Mix another one milliliter of blood with two microliters of fluorescent platelet dye and add the labeled blood samples together. Then, gently invert the mixed blood samples and incubate the cells for 10 minutes at 37 degrees Celsius. Before beginning the perfusion assay, focus the microscope optics to the collagen fibers adhered to the bottom of the first channel.

Using the acquisition software, define a region of interest in the selected channel. Load one milliliter of pre-warmed coagulation buffer into a one milliliter syringe and mount the syringe onto the perfusion pump. After a second gentle inversion, load the blood into a two milliliter syringe and mount the syringe onto the perfusion pump.

Then, use a syringe connector pin to attach both syringes to one piece of eight centimeter tubing and prime the connectors and tubes at 400 microliters per minute. When all the tubing is filled with either coagulation buffer or blood, pin the other end of both tubes to the split legs of the Y-shaped channel in the mixing biochip. Then, remove the Kocher clamp at the outlet of the waste tube and initiate the perfusion at 4.4 microliters per minute for the coagulation buffer and 44 microliters per minute for the reconstituted blood.

Record images every 10 seconds for 30 minutes in real-time, terminating the pumps and image acquisition after 30 minutes or when the signal becomes saturated. Then, discard all of the tubing and syringes as biohazardous waste. This video provides an excellent example of the buildup of platelet thrombi and fibrin deposition.
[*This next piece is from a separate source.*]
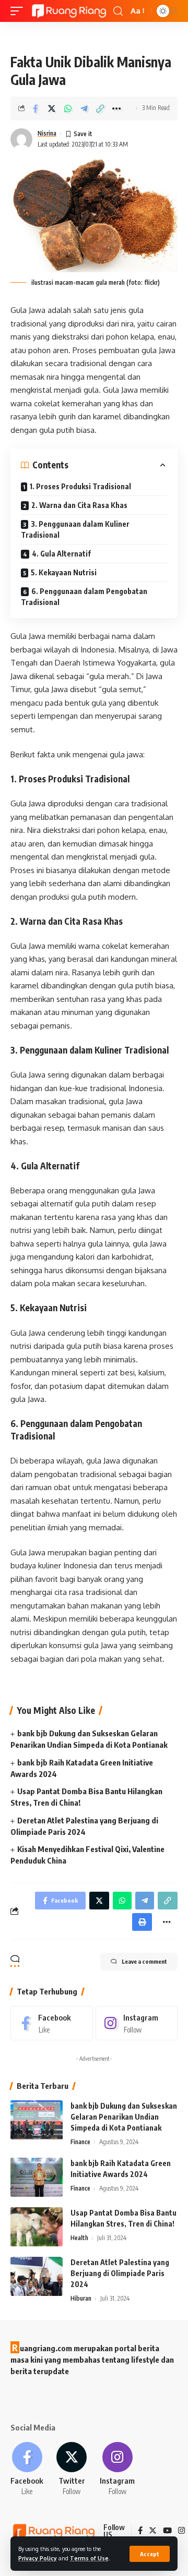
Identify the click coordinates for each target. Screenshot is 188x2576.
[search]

At the beginning of the perfusion, the platelets adhered to the reactive surface, resulting in a steady increase in recorded green fluorescence. During this adhesion phase, there's little violet fluorescence indicating that the fibrin is only marginally formed. Upon the initiation of coagulation, the violent fluorescing fibrin deposits rapidly with the platelet green fluorescence accumulating at about the same rate.

A moment of coagulation onset can therefore be extrapolated as a determinant of the platelet procoagulant potential. The addition of corn trypsin inhibitor to the reconstituted blood does not affect the platelet adhesion but the coagulation does not start for the total duration of the perfusion experiment. By increasing the number of platelets in a reconstituted sample, the rate of adhesion, accumulation and coagulation increases linearly.

The moment of onset is significantly shortened by increasing the platelet concentration, suggesting that a threshold number of activated deposited platelets is required to trigger coagulation. Further, in a paired analysis of channels coated with collagen only, or in combination with recombinant lipidated tissue factor, the coagulation onset is significantly faster, although neither the overall rate of the coagulation, nor the platelet accumulation, is different between the conditions. After watching this video, you should have a good understanding of how to perform a microfluidic flow chamber experiment with double-labeled reconstituted blood for the simultaneous analysis of platelet function and coagulation.

After it's development, this technique paved the way for researchers in the field of transfusion medicine to explore the interactions between platelets and coagulation under flow. In this video, we focused on demonstrating a standardized experiment. But changes in the surface coating, shield stresses or calcium concentration can be introduced to answer specific research questions of interest.